> _PAGE TEXT_
--- begin ---
Wednesday, January 13, 2010

oh kill me now.

i just realised....it just sank in....it just hit me.....


THE KILLERS ARE IN ELEVEN DAYS!!! 11! 11! ELEVEN DAYS!!!


they will be here. and i can finally grope brandon flowers' ass. the guy is sooooo damn hawt.
ooooh this is sooo exciting! and we've got standing pen (i.e. MOSH PIT) tickets. i paid 150 bucks for them....when i could've bought a pair of really nice levi's, 3-4 pairs of shoes, a handbag...or even given my car a good and thorough wax job. BUT NO.

NO. NO. NO. NO.

i chose to spend it on mosh pit tickets so that i can hear brandon flowers sing to me alllll my favourite killers songs over loud booming speakers, and so that i can inhale the very air molecules that he exhales....and so that i may (hopefully, fingers crossed) touch his ass and give him a big wet kiss. in my dreams, right?
i really love them! love their songs!
--- end ---
> _DATASET EXTRACT_
--- begin ---
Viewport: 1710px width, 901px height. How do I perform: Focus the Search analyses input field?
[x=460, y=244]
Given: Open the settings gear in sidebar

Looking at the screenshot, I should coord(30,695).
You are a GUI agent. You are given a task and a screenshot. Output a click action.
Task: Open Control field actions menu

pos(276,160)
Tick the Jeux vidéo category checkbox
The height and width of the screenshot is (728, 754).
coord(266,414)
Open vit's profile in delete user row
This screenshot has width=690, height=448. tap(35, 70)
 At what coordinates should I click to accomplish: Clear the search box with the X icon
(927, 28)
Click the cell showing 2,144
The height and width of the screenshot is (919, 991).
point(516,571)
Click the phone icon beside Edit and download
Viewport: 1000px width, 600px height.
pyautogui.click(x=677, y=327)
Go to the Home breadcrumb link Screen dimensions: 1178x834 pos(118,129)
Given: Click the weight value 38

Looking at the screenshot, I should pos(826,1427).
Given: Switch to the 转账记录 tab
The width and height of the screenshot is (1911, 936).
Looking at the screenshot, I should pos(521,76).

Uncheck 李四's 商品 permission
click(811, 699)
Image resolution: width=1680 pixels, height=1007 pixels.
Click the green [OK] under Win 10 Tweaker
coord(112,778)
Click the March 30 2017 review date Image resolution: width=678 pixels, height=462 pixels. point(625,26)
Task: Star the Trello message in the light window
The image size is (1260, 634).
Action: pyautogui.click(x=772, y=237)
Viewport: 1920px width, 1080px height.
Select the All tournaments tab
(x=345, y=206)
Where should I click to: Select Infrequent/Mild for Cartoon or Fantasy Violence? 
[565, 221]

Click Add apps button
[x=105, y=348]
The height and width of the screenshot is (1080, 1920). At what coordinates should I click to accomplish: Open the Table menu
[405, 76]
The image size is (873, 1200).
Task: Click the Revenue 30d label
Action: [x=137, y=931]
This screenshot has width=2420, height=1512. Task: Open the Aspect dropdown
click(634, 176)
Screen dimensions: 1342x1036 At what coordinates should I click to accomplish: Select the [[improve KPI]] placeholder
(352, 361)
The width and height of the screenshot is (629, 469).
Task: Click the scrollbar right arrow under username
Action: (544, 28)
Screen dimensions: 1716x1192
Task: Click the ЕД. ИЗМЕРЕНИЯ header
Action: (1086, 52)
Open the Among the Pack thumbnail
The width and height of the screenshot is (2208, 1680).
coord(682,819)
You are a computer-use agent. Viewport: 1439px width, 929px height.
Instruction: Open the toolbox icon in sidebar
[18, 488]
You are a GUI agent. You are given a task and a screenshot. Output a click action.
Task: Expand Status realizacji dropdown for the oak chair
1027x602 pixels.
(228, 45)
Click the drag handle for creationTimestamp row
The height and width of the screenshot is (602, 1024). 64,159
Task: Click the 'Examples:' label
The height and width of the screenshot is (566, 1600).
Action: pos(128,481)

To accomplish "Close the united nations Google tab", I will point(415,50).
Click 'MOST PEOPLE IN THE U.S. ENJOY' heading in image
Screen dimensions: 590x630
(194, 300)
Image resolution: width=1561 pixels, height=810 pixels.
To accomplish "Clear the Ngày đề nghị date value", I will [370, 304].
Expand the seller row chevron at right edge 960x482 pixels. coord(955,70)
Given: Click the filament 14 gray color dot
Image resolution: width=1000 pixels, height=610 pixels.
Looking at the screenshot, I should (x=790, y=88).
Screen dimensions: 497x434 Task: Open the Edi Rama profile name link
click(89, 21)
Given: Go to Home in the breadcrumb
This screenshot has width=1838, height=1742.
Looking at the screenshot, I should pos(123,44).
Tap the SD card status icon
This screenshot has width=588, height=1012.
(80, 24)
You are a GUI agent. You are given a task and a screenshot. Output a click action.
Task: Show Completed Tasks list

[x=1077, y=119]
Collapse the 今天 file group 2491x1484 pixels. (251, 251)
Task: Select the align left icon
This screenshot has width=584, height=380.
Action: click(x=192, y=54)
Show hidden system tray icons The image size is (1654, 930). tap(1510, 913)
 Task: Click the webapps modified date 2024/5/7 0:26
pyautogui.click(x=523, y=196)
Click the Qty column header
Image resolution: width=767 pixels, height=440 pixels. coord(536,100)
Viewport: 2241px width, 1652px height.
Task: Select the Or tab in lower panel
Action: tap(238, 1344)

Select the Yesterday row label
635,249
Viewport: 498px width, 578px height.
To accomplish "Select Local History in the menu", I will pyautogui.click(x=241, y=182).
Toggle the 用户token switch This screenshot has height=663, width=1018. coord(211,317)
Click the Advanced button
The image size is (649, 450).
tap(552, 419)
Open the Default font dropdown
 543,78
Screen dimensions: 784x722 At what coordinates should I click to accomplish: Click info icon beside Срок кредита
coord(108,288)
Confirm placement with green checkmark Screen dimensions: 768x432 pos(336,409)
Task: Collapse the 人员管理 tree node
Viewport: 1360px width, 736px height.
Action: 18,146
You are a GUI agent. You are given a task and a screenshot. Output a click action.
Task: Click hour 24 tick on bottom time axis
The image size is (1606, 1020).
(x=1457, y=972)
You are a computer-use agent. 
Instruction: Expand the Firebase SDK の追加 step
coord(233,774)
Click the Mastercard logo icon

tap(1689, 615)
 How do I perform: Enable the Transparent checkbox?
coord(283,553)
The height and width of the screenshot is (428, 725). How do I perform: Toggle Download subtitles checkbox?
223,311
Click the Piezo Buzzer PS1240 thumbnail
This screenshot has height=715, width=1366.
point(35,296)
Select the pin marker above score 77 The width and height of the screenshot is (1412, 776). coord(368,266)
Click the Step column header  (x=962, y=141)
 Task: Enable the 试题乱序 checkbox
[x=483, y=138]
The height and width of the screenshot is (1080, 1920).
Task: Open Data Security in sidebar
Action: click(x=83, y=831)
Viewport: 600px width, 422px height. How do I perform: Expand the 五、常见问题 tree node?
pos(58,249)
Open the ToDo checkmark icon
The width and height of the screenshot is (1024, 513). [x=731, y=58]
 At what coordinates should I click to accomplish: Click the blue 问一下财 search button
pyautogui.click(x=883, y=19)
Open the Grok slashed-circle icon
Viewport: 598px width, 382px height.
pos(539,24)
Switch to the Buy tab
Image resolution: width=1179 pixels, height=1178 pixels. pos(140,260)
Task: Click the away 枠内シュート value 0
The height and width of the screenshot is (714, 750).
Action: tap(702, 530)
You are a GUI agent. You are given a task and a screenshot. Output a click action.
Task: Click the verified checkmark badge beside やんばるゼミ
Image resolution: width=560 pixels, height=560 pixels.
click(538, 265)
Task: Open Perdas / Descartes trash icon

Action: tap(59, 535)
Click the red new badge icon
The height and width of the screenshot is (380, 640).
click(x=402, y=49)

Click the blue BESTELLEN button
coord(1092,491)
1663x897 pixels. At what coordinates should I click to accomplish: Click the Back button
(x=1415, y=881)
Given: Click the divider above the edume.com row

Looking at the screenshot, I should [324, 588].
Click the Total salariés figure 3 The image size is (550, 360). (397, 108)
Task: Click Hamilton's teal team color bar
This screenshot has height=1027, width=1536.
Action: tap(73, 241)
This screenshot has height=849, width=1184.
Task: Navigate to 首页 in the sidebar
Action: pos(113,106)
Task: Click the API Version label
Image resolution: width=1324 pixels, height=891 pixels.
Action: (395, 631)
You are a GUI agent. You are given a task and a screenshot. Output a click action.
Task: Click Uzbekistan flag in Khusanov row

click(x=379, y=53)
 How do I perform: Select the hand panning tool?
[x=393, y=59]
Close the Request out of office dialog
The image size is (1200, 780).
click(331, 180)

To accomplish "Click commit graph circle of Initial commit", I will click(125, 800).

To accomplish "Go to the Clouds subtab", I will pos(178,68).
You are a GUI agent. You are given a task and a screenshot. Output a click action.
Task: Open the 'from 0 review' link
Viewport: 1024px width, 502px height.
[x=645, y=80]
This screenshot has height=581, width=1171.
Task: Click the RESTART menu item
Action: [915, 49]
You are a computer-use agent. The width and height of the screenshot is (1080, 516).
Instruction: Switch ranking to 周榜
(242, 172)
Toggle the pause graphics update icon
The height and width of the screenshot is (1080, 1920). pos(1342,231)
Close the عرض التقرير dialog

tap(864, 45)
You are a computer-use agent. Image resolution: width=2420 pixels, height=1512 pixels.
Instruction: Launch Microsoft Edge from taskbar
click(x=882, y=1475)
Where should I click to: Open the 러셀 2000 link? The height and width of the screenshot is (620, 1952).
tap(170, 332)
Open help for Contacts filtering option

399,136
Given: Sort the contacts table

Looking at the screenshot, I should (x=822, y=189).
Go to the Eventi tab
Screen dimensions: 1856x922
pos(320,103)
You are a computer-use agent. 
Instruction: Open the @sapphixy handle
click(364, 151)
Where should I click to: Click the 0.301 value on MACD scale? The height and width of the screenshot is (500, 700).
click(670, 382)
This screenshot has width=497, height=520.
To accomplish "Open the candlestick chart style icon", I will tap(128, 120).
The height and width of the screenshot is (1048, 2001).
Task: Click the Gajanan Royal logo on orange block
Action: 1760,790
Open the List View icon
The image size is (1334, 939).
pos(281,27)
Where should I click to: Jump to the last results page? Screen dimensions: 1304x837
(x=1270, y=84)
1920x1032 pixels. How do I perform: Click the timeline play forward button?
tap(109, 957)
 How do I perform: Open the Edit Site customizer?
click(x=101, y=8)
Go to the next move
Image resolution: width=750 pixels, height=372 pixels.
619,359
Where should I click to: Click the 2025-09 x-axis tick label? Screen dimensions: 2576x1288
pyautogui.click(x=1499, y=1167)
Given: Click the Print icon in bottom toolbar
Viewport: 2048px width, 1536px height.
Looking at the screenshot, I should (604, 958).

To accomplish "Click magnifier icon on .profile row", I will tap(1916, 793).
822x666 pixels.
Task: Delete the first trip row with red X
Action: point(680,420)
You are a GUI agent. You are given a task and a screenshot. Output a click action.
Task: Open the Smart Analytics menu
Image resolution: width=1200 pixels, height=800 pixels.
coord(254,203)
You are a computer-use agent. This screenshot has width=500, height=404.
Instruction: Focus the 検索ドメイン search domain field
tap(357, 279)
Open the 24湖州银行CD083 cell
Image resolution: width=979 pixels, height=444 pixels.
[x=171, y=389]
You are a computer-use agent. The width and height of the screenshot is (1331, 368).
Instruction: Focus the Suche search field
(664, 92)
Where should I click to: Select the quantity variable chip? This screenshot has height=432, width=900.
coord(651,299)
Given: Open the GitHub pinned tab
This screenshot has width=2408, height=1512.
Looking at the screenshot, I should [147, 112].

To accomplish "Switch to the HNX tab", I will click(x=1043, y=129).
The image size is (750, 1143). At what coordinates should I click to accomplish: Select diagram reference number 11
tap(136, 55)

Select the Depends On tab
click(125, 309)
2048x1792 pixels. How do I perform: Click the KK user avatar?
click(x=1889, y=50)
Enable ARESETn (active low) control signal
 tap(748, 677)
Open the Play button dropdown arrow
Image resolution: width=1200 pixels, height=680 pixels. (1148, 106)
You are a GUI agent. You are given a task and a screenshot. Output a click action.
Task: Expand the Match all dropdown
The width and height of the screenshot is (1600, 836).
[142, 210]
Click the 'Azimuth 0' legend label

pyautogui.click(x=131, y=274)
--- end ---
> _SHORT PROBLEM_
Reproduce the part of the blog post starting with "ooooh this is" and going on through "job. BUT NO.", word for word.

> _RESULT_
ooooh this is sooo exciting! and we've got standing pen (i.e. MOSH PIT) tickets. i paid 150 bucks for them....when i could've bought a pair of really nice levi's, 3-4 pairs of shoes, a handbag...or even given my car a good and thorough wax job. BUT NO.